** Opening Task input block **
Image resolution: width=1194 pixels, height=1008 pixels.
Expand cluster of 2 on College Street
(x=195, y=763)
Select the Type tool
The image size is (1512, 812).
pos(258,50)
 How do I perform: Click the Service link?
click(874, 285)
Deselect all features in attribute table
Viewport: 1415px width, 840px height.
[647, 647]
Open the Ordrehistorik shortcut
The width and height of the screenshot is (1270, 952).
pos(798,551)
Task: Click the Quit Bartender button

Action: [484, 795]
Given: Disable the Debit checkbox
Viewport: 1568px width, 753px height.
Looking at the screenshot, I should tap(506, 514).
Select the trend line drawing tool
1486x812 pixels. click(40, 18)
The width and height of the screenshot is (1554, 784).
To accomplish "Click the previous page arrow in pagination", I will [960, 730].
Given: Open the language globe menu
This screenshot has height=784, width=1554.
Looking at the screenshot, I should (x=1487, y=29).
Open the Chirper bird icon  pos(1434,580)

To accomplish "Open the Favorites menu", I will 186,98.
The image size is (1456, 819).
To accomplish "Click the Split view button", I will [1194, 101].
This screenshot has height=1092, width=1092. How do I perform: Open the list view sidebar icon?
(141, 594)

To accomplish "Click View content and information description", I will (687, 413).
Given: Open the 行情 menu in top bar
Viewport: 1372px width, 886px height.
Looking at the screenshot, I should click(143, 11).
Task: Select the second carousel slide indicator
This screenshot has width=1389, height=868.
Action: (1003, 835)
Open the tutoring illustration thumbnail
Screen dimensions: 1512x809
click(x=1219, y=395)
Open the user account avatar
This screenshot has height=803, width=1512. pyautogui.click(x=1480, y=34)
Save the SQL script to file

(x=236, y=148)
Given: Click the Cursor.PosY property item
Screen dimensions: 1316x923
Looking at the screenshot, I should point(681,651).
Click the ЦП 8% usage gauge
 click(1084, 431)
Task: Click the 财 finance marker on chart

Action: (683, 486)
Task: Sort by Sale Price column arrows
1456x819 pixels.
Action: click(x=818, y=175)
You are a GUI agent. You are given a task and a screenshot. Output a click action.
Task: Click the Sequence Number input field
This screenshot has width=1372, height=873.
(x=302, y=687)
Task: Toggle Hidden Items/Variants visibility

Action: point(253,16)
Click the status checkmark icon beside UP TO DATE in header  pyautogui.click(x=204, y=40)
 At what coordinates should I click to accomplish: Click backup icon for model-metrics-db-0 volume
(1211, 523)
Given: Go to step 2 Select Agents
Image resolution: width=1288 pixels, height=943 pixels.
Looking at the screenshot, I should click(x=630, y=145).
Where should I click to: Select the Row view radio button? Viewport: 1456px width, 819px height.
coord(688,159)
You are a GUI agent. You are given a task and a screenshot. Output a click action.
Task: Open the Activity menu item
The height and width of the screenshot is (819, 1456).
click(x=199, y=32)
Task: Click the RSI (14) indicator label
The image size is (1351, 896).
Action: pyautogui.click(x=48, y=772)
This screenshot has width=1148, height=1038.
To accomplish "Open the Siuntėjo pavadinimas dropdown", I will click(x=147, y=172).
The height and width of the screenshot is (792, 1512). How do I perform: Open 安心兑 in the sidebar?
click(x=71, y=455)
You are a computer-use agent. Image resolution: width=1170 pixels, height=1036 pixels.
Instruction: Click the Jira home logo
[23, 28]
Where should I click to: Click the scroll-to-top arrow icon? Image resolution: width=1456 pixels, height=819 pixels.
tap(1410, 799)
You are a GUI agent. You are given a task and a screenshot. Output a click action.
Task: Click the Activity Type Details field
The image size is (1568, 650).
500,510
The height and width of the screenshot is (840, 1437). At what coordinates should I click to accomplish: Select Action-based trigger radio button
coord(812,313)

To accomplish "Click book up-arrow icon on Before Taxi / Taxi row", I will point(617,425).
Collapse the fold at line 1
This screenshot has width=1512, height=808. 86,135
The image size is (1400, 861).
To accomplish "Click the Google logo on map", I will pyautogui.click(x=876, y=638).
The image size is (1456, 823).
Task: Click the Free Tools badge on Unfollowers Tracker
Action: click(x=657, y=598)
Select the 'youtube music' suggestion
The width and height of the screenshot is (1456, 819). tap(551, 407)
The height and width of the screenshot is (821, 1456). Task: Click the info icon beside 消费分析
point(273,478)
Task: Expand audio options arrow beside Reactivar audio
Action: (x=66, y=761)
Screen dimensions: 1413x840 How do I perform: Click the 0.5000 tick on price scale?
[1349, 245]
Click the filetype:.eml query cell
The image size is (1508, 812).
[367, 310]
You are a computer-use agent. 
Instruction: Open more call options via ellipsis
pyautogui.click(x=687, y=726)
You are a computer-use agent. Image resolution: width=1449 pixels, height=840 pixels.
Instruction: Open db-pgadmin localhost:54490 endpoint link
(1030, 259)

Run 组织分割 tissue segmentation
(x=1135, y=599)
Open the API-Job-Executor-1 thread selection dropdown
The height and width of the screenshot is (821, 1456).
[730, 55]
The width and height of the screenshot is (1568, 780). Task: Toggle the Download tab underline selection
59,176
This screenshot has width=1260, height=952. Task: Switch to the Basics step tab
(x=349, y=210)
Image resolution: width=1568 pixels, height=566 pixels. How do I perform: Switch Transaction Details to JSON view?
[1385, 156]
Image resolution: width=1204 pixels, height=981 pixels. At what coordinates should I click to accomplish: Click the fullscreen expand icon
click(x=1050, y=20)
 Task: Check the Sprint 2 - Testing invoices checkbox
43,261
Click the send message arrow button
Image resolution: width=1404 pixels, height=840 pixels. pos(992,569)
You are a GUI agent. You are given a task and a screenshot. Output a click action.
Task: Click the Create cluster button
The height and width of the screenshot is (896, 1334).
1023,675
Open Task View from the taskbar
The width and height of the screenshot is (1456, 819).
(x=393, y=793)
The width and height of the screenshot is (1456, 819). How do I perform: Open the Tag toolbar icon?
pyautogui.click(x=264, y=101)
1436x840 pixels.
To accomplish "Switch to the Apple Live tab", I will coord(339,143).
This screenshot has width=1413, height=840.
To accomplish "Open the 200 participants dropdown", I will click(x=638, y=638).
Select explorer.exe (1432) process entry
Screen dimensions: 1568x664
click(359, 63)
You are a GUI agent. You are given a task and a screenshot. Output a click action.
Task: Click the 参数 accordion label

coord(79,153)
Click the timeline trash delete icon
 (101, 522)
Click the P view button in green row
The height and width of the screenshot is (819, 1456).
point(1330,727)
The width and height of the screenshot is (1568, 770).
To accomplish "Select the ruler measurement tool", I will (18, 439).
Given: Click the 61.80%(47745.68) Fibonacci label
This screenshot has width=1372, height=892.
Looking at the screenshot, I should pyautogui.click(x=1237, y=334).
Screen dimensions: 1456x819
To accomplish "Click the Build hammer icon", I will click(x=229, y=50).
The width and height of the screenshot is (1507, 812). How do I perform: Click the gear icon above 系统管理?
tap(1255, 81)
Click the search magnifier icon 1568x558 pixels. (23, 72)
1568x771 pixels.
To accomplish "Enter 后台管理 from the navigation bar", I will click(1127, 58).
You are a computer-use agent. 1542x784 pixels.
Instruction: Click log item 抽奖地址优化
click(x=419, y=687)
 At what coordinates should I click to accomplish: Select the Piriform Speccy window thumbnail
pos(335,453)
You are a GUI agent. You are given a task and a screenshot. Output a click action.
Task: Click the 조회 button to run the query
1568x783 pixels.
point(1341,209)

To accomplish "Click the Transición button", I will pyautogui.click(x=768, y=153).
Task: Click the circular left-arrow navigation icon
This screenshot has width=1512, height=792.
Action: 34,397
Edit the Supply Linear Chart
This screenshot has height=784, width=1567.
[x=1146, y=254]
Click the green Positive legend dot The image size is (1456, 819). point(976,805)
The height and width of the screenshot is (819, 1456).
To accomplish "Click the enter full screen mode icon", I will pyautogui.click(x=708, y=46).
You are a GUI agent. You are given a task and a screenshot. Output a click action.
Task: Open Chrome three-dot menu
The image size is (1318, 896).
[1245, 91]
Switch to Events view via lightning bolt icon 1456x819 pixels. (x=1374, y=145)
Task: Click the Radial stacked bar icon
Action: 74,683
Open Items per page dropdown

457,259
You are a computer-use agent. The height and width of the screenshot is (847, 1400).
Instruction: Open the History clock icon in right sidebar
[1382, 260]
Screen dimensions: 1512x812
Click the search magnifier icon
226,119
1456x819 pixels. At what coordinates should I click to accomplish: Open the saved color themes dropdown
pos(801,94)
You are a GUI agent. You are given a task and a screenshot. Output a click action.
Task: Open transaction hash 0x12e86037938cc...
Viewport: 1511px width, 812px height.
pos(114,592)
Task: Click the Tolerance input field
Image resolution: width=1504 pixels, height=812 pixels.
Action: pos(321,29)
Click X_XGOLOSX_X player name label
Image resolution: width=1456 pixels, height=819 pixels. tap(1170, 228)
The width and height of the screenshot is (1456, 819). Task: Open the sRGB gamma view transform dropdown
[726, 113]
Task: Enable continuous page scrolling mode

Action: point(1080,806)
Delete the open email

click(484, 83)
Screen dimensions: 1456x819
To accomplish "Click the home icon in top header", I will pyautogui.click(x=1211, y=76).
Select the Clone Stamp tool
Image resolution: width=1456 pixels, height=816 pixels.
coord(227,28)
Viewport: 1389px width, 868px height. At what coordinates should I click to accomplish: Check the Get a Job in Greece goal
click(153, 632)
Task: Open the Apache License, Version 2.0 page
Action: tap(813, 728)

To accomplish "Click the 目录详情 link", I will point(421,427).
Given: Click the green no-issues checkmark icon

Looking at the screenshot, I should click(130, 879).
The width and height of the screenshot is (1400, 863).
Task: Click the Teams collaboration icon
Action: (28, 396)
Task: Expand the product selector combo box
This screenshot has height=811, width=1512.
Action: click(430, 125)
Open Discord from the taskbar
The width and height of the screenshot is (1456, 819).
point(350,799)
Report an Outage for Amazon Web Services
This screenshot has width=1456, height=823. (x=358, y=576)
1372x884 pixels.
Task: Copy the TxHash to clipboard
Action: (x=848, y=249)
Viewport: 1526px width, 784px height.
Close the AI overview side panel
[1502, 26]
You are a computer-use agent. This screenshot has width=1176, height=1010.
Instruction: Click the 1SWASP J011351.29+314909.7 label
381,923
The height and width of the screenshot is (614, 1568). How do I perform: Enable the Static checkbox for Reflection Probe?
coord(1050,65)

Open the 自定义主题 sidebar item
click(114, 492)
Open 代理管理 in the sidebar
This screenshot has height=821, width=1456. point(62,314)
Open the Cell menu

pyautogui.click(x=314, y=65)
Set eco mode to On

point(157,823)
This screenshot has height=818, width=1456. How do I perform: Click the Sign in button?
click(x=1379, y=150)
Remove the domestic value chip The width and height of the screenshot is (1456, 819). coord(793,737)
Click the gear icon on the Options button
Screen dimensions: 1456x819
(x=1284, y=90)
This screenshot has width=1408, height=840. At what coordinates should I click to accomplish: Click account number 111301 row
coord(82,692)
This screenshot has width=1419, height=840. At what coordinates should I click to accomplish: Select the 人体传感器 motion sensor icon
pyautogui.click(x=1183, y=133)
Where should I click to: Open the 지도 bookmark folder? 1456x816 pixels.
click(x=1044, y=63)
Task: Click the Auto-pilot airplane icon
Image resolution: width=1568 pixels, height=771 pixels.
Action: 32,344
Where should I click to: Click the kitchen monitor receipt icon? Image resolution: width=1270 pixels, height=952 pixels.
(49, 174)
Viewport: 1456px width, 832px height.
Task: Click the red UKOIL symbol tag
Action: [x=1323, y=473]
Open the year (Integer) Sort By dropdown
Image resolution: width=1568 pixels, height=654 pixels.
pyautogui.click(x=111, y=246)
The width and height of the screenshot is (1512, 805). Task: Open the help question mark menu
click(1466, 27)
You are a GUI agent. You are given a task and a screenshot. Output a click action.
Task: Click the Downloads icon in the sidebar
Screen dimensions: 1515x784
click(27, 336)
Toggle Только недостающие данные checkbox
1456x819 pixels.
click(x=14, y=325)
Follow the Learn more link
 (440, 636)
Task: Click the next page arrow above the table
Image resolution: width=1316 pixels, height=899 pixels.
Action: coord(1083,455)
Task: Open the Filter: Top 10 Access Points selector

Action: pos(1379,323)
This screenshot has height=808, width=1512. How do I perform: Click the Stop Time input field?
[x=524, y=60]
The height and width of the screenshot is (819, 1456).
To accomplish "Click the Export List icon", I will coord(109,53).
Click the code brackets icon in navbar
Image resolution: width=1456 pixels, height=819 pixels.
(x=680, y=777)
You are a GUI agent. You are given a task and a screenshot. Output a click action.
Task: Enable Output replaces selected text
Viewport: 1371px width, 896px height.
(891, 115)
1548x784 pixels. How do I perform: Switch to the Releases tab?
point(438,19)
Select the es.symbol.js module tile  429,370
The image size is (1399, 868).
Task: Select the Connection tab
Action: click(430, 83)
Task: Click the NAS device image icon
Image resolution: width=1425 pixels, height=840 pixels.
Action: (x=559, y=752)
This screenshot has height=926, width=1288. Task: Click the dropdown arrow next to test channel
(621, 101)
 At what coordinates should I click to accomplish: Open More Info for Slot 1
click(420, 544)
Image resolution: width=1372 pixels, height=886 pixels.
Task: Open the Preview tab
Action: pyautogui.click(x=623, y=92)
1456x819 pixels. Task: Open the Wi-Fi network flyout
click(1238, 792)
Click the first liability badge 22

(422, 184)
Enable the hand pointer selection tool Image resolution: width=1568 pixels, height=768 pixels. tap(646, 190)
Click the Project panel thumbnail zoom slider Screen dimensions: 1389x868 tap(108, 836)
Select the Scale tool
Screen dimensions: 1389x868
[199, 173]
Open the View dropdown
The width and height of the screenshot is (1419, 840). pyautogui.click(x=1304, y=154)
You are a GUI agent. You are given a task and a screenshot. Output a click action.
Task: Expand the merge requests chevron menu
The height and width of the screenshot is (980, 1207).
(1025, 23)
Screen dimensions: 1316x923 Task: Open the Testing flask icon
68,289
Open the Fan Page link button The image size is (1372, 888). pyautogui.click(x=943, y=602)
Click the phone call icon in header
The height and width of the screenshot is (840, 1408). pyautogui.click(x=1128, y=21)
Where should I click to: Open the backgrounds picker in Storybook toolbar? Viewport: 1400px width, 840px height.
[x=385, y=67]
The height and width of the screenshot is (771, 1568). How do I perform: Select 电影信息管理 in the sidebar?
** Closing Task input block **
* _What the task requires_
All lines of the data that hold "indicator" need to be copied.

* _Exercise solution_
Task: Select the second carousel slide indicator
Task: Click the RSI (14) indicator label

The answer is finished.